US politicians seeking to block an arms sale deal to the UAE are motivated by opposition to President Donald Trump, not "substance and policy", the UAE ambassador to Washington, Yousef Al Otaiba, said on Tuesday.
Speaking with the Hudson Institute think tank, Mr Al Otaiba said Democratic senators were trying to block the $23 billion sale of 50 F-35 Lightning II aircraft and other hardware to the UAE in a "political" move against Mr Trump, who proposed the deal.
He said the F-35 deal showed how the UAE was “doubling down” on ties with the US.
“We are buying weapons with our own money to defend ourselves from a common threat," Mr Al Otaiba said.

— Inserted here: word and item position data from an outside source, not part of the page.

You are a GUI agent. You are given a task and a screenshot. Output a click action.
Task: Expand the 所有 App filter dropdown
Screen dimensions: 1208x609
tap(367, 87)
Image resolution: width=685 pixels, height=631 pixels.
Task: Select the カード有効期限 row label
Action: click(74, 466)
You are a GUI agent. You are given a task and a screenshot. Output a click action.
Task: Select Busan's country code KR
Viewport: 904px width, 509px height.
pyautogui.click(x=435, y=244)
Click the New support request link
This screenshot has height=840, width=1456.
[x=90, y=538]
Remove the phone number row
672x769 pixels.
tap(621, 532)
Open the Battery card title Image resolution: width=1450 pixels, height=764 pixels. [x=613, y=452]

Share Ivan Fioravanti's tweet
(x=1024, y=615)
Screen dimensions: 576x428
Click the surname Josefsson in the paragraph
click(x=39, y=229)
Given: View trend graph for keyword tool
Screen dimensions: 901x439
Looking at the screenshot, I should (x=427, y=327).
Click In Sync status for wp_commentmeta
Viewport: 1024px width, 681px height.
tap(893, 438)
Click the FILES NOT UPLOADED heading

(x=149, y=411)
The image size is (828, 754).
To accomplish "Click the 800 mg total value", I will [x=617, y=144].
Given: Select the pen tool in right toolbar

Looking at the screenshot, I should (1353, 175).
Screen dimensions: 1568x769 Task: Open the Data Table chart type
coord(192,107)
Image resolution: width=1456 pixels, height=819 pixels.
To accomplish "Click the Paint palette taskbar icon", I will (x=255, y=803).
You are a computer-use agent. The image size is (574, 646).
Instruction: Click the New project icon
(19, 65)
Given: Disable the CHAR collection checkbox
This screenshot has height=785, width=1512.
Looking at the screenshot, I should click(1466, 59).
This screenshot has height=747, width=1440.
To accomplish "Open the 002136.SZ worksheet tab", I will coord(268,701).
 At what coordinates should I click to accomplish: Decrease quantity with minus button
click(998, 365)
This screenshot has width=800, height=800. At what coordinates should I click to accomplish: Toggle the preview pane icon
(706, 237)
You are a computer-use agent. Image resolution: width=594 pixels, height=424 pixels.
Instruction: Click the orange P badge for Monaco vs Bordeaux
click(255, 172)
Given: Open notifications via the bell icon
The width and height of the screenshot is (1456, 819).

"We are co-deploying with [US forces] everywhere you go. We just made peace with Israel. And so, on substance and policy, there's really very little argument against it.
“The most potent argument against it is the political one – that there's a lot of opposition because Donald Trump is the one selling arms to us.
"I think it really comes down to a political debate, not a substantial debate.”
Democrats have until December 11 to force a Senate vote on their legislation, which is sponsored by two of their senators and a Republican.
Any move to block the arms deal would probably be vetoed by Mr Trump.
Mr Al Otaiba also spoke of “seeds of progress” towards ending the Qatar crisis and of plans for an Israeli opera performance in Dubai.
In recent days, officials from Saudi Arabia and Kuwait have spoken on the progress being made in efforts to resolve the Qatar crisis.
Saudi Arabia, the UAE, Bahrain and Egypt have imposed a diplomatic, trade and travel embargo on Doha since 2017.
Mr Al Otaiba expressed cautious optimism that the rift, in which Qatar has been accused of fostering extremism in the region and becoming too close to Iran, could be nearing a resolution.
“I think there's definitely progress or at least there's seeds of progress," he said. "There's a lot of commitments on a lot of parties, members.
“Whether that holds, whether it doesn't hold, whether everyone's on board, I think it's still too early to tell.”
Mr Al Otaiba spoke of new cultural initiatives after the UAE and Israel signed the Abraham Accord in September, which normalised ties and opened the door to business, travel and security co-operation.
Republican senator supports F-35 sale as he hails US-UAE ties
He said there had been an “overwhelming” rush of trade interest, plans for an Israeli performance at the Dubai Opera, and co-operation between a UAE ministry and Shalva, a charity for disabled Israeli children.
“There is really no reason for this stuff to not happen,” Mr Al Otaiba said.
“Opera performances, disabled children, Expo, trade, investment – you can have all that and still have a conversation about Palestine or about Iran or Turkey. But those two don't have to be mutually exclusive.”